Guerre en Ukraine : pourquoi Poutine officialise la présence des soldats nord-coréens

Le président russe, Vladimir Poutine, a reconnu, pour la première fois, que des soldats nord-coréens avaient participé aux combats dans la région de Koursk contre l’Ukraine. La fin d’un secret de Polichinelle qui intervient à un moment très opportun pour Moscou et Pyongyang qui signent, aux yeux du monde, une victoire militaire commune sur le front ukrainien.

Le président russe, Vladimir Poutine, a, pour la première fois, lundi 28 avril, officialisé la présence de soldats nord-coréens aux côtés de l’armée russe face aux Ukrainiens. © Studio graphique France Médias Monde

“Nous saluons l’héroïsme des soldats nord-coréens”. C’est avec emphase que le président russe Vladimir Poutine a reconnu, pour la première fois, lundi 28 avril, que des Nord-Coréens avaient combattu aux côtés de l’armée russe contre les Ukrainiens.
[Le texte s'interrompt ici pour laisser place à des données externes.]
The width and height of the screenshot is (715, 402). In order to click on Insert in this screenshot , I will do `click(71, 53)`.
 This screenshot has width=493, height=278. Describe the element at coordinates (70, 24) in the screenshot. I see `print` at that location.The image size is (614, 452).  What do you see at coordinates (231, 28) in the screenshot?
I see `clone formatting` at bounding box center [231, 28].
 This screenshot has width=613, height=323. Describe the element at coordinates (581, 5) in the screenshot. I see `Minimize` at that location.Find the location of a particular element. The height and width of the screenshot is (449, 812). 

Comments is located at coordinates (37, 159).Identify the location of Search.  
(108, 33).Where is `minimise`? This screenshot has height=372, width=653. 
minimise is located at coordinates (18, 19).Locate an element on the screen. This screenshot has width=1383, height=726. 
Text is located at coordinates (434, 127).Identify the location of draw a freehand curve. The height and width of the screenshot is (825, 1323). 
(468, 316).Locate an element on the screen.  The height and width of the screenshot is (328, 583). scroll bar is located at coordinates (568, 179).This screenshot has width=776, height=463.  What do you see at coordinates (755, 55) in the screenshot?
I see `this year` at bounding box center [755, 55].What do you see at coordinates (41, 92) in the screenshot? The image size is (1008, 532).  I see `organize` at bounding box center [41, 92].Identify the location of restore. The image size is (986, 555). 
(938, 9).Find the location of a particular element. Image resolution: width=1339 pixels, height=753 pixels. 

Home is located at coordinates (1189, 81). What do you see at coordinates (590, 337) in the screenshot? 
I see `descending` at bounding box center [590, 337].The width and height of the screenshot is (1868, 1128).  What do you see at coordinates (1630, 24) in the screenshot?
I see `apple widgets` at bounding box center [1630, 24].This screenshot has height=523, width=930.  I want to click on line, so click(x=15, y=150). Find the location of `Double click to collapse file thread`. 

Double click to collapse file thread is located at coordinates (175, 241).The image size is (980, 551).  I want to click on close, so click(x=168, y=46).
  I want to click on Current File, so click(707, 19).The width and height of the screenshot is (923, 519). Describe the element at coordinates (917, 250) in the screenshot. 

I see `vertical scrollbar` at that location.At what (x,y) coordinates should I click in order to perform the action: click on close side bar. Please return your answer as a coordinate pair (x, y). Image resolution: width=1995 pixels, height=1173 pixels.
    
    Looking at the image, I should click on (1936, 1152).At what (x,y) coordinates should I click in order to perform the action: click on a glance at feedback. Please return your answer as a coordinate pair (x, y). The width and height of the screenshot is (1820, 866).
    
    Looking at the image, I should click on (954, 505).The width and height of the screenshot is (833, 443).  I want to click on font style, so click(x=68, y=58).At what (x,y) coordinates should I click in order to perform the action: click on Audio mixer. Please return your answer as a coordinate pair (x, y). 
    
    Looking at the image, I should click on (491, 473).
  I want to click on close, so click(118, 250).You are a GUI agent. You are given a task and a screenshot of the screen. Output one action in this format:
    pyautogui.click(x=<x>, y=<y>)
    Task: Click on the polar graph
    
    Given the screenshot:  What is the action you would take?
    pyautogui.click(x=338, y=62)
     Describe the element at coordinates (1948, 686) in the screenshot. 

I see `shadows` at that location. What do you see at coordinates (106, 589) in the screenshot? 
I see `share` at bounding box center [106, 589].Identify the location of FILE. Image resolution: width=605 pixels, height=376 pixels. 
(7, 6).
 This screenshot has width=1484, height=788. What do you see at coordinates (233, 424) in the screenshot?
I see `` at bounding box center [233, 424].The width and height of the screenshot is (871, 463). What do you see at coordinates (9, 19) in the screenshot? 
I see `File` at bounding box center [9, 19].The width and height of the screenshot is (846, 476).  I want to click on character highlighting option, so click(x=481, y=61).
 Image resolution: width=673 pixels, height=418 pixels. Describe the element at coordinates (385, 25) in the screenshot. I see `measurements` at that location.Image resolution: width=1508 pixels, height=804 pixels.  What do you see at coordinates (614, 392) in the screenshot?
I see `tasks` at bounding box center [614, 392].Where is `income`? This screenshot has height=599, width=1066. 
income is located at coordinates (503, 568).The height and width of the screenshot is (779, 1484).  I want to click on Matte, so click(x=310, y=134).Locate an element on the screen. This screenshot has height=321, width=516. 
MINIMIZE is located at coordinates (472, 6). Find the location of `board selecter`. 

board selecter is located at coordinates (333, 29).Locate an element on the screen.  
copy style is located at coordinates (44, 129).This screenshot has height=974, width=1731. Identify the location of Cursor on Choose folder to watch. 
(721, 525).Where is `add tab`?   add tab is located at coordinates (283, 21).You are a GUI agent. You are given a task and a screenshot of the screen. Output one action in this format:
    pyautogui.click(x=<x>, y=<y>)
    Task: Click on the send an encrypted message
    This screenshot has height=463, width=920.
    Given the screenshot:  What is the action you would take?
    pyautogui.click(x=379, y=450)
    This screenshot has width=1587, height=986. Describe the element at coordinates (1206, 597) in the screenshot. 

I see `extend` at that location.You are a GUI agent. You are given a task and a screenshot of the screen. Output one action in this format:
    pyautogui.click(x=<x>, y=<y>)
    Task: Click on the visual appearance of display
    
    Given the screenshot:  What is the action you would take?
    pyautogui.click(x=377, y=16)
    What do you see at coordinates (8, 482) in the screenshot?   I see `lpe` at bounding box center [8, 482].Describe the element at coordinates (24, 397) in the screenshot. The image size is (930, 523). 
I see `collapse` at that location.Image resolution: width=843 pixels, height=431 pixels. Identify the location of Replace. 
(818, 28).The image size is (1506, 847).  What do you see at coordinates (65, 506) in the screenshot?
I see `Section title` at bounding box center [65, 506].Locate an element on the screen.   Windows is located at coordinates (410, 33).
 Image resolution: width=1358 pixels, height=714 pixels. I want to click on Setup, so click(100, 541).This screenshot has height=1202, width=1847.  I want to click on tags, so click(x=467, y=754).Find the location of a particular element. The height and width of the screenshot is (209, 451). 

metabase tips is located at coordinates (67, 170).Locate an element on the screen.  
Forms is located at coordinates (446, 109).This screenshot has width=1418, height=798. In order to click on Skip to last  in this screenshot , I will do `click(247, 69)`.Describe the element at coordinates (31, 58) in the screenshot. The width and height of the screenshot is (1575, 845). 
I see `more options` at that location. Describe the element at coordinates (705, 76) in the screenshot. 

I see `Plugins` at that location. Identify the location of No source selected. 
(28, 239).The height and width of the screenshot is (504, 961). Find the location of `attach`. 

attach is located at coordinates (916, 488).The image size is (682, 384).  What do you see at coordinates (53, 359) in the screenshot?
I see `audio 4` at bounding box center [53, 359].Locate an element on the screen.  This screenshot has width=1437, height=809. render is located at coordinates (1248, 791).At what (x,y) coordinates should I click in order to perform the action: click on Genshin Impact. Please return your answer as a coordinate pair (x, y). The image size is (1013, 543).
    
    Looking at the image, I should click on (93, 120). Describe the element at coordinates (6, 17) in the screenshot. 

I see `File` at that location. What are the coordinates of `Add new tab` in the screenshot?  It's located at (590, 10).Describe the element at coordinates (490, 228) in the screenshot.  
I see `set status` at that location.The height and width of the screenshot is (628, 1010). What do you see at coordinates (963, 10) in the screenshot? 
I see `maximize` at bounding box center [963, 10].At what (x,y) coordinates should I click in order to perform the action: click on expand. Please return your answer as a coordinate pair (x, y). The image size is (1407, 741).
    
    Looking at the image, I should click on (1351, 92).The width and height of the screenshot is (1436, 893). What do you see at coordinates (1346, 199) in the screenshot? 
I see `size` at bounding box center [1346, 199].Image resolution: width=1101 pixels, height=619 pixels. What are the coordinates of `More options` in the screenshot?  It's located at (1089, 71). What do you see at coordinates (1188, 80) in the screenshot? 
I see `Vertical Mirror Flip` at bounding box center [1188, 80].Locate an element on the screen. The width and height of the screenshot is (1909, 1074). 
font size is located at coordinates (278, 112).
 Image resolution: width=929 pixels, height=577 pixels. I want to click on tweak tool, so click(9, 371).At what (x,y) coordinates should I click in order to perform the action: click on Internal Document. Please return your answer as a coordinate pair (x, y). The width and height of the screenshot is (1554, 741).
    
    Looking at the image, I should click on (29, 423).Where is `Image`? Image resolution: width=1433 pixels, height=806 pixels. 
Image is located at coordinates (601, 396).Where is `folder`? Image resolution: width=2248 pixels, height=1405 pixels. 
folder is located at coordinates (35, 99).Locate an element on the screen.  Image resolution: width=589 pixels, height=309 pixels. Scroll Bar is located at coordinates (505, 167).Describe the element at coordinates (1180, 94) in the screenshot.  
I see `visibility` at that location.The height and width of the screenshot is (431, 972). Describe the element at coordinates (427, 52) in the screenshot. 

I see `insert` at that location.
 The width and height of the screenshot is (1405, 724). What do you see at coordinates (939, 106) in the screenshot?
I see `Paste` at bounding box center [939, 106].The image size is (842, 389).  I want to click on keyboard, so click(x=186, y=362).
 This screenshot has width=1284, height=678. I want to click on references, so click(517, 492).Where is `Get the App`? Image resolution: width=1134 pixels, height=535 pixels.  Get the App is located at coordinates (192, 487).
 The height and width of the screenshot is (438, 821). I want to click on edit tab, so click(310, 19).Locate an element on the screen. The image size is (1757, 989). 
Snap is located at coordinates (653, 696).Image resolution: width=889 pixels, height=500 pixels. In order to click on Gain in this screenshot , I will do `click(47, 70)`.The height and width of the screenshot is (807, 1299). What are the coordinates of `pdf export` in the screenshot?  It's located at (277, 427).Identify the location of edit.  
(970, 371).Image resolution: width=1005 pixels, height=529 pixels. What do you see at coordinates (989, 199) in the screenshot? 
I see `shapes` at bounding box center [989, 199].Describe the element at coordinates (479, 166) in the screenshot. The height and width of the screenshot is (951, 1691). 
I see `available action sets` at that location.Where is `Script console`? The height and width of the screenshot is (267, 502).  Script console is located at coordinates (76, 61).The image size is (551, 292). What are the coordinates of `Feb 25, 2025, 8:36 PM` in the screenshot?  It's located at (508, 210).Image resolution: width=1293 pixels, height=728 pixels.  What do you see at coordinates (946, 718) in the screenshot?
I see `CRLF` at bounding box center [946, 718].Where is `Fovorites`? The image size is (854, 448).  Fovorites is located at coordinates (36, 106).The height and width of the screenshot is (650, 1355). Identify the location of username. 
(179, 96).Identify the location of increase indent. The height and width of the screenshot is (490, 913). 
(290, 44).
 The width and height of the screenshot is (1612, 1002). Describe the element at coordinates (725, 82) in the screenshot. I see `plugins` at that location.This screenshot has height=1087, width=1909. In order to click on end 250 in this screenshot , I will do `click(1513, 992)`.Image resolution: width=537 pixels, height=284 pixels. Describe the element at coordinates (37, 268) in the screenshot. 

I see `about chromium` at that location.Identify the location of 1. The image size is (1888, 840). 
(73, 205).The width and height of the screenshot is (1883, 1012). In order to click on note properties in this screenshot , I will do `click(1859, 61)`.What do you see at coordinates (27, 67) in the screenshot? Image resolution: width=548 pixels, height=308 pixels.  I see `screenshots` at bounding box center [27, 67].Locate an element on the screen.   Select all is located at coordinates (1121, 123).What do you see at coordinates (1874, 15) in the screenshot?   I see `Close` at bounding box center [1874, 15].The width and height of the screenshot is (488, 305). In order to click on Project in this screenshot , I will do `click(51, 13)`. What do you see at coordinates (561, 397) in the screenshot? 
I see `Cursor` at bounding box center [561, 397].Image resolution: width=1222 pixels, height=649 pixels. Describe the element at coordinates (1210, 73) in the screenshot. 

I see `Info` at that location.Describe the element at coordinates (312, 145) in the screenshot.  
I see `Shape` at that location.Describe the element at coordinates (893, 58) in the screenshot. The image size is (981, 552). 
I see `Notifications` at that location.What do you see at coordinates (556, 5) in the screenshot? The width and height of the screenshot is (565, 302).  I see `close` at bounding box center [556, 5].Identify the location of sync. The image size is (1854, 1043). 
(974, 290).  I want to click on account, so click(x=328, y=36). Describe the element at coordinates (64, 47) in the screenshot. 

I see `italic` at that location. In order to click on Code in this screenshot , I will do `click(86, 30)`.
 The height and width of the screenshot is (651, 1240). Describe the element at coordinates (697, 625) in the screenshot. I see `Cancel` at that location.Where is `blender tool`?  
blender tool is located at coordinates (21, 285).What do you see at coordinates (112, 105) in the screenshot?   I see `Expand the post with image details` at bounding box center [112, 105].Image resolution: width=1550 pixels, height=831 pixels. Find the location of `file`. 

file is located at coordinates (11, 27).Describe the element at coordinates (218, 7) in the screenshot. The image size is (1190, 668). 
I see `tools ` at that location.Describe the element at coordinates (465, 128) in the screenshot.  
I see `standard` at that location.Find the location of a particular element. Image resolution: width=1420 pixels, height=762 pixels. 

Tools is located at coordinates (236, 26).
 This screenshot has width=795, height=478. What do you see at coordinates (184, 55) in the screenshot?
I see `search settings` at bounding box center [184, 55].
“Nos amis nord-coréens ont été motivés par leur sens de la justice, de la solidarité et de la camaraderie”, a ajouté le maître du Kremlin après avoir gardé le silence pendant des mois sur la présence des ces troupes étrangères.

Le sens du timing

La Corée du Nord a rebondi sur les déclarations du président russe, confirmant que des troupes nord-coréennes avaient participé à la libération de la région de Koursk en Russie. L’Ukraine avait pris Moscou par surprise, en août 2024, avec une offensive en territoire russe qui avait permis à l’armée ukrainienne d’occuper une partie de cette région frontalière au nord de Soumy.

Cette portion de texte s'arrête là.